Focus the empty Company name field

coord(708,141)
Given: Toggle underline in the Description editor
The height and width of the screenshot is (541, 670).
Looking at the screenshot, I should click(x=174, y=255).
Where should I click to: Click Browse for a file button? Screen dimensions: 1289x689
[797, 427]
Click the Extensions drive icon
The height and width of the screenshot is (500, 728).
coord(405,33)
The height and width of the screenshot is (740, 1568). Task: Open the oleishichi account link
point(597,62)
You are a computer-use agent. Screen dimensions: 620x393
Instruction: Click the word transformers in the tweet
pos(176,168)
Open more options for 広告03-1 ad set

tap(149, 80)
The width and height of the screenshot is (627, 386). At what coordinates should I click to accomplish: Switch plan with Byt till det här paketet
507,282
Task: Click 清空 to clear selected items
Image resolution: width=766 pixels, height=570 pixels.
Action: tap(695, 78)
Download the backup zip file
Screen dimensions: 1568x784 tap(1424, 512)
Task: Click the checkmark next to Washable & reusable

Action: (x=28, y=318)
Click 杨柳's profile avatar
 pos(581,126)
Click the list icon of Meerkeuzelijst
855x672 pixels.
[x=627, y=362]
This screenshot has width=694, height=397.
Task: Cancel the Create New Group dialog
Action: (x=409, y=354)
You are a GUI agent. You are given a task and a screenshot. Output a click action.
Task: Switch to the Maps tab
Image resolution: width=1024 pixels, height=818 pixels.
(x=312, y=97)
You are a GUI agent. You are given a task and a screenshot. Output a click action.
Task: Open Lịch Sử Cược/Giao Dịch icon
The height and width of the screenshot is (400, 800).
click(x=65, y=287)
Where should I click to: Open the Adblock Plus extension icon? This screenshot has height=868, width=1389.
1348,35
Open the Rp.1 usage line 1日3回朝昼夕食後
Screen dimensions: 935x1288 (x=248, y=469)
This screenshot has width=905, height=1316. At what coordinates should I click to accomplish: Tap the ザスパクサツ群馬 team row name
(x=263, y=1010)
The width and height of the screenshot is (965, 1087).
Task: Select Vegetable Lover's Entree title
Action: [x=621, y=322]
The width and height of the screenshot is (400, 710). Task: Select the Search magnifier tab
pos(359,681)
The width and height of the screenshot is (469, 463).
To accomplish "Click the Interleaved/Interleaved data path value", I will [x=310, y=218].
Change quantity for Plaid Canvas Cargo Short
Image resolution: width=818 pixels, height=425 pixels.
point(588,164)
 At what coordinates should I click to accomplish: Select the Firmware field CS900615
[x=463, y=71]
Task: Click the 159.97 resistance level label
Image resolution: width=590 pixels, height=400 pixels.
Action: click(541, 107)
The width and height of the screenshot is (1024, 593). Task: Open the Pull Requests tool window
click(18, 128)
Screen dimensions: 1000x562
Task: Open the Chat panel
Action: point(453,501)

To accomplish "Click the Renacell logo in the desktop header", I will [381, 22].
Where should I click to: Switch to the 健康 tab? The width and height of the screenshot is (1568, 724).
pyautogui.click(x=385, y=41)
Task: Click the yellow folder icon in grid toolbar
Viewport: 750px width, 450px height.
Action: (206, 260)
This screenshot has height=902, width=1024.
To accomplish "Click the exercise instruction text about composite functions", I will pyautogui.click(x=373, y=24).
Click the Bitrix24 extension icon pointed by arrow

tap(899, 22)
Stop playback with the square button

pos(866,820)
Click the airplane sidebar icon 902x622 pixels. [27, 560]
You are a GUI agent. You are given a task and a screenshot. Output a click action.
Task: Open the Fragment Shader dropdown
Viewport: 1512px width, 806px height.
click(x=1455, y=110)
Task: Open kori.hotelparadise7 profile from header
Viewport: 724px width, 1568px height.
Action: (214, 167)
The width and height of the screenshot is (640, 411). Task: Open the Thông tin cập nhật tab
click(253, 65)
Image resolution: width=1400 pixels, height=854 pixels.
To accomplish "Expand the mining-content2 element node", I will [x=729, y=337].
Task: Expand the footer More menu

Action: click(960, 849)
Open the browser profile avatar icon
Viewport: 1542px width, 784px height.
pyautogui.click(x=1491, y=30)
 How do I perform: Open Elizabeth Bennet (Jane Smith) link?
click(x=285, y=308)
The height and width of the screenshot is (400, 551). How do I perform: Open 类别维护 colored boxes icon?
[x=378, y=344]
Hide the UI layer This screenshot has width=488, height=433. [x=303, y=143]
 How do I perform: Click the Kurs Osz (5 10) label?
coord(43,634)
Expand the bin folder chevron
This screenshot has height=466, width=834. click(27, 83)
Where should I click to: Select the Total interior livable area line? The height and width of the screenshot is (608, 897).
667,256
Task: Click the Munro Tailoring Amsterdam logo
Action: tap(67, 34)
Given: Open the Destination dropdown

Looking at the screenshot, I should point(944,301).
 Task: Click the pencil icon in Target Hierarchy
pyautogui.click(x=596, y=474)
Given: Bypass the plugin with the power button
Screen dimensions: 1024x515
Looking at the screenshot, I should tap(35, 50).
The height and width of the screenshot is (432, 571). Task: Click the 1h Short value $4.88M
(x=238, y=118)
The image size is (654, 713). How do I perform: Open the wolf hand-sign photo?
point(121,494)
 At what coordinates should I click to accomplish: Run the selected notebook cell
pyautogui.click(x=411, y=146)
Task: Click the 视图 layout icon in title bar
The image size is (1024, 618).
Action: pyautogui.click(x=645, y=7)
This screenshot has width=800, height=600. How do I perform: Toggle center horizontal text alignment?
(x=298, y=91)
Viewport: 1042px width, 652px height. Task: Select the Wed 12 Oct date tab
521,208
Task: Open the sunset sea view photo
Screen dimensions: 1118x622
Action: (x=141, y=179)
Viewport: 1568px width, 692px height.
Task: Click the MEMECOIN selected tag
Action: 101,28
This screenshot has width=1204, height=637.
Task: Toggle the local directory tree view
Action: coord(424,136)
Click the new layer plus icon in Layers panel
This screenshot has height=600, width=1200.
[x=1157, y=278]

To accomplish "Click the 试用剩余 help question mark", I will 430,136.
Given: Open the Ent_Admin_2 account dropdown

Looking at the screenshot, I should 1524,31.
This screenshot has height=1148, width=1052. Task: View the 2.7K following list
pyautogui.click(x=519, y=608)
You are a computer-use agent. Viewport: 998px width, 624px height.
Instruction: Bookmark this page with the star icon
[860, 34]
---*---
WHAT YOU NEED TO DO: Could you return all lines from the data above that contain the string "header"?

EXPECTED OUTPUT:
To accomplish "Click the Renacell logo in the desktop header", I will [381, 22].
Task: Open kori.hotelparadise7 profile from header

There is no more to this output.